USGS Awards Grant to Fight Invasion of Zebra and Quagga Mussels

Foreign mussels hitchhiking to the Great Lakes in the ballast water tanks of international freighters are becoming one of the most vexing environmental problems facing the Great Lakes. A group of scientists from Wayne State University, in collaboration with the United States Geological Survey (USGS) and the Environmental Protection Agency, are working together to battle this problem.

This invasion of zebra mussels and quagga mussels have caused dramatic ecological effects on the Great Lakes’ ecosystems, including changes in fish abundance, local extinction of native mussels and profound changes in benthic invertebrates, organisms that live on the bottom of bodies of water that are important to decomposition of organic matter and more.
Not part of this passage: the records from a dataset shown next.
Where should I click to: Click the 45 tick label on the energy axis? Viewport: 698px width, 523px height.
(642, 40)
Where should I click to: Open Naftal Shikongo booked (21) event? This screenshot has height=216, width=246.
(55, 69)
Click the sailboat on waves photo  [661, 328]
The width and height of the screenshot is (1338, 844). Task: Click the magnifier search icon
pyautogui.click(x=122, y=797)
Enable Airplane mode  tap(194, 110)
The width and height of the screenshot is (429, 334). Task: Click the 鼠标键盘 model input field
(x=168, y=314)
With the help of a grant from the United States Geological Survey (USGS), scientists from Wayne State University are heading up research to help identify a chemical found in algae that may inhibit spawning in the invasive zebra and quagga mussels. The research, led by Donna Kashian, Ph.D., assistant professor of biological sciences in the College of Liberal Arts and Sciences, and Jeffrey Ram, professor of physiology in the School of Medicine, will work to identify these chemical cues released by algae and determine how they can be used to develop an ecological-scale control strategy to disrupt reproduction.
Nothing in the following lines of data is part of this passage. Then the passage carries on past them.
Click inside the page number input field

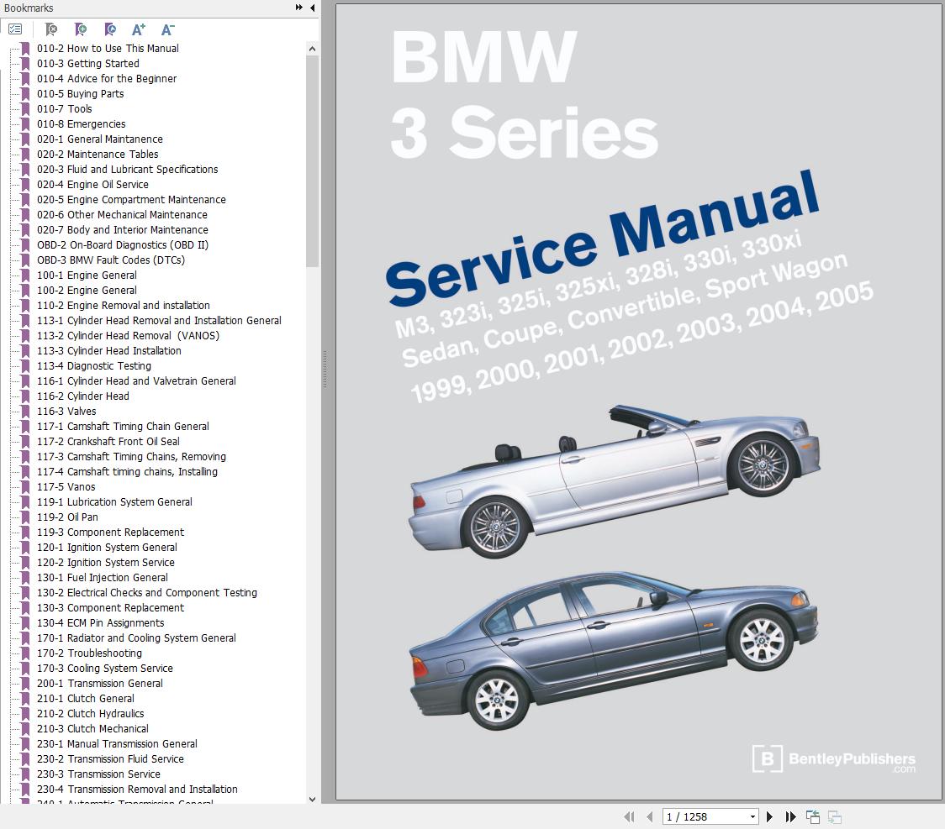coord(698,816)
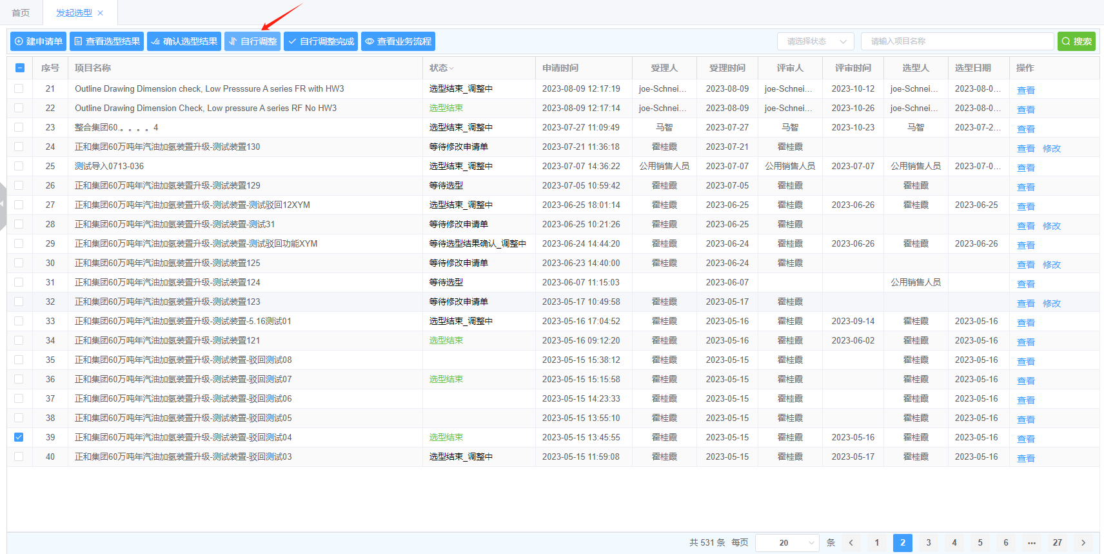Click the 请输入项目名称 search field
The width and height of the screenshot is (1104, 554).
tap(957, 41)
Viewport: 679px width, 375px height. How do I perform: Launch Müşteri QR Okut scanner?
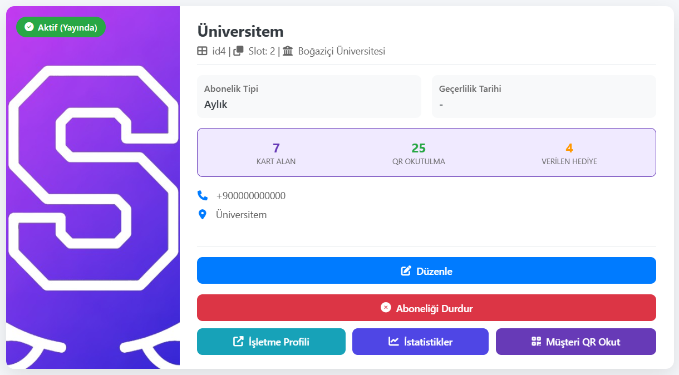pyautogui.click(x=575, y=342)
“Our preliminary research has demonstrated that algae produce chemicals that can stimulate or inhibit zebra and quagga mussels spawning,” said Kashian. “The stimulatory chemicals may be the normal triggers of spawning that signal when conditions are amenable to larval development, whereas the inhibitory algal chemicals may be protective or toxic signals that prevent predation by mussel adults and larvae.”

Because of this preliminary research, they are working to identify and deploy algal chemicals — which are potentially species-specific natural products — to regulate mussel reproduction to reduce their populations at ecosystem scales.

“Instead of focusing on toxic, non-specific chemicals to kill mussels, such as those used in water treatment facilities and power stations, we hope inhibit them by natural chemical cues released by algae that ultimately will disrupt reproduction,” added Kashian.

The grant was funded through the USGS from the EPA’s Great Lakes Restoration Initiative with a first year total of $135,000, and an anticipated overall total of nearly $320,000. The grant’s cooperative agreement number is G14AC00017.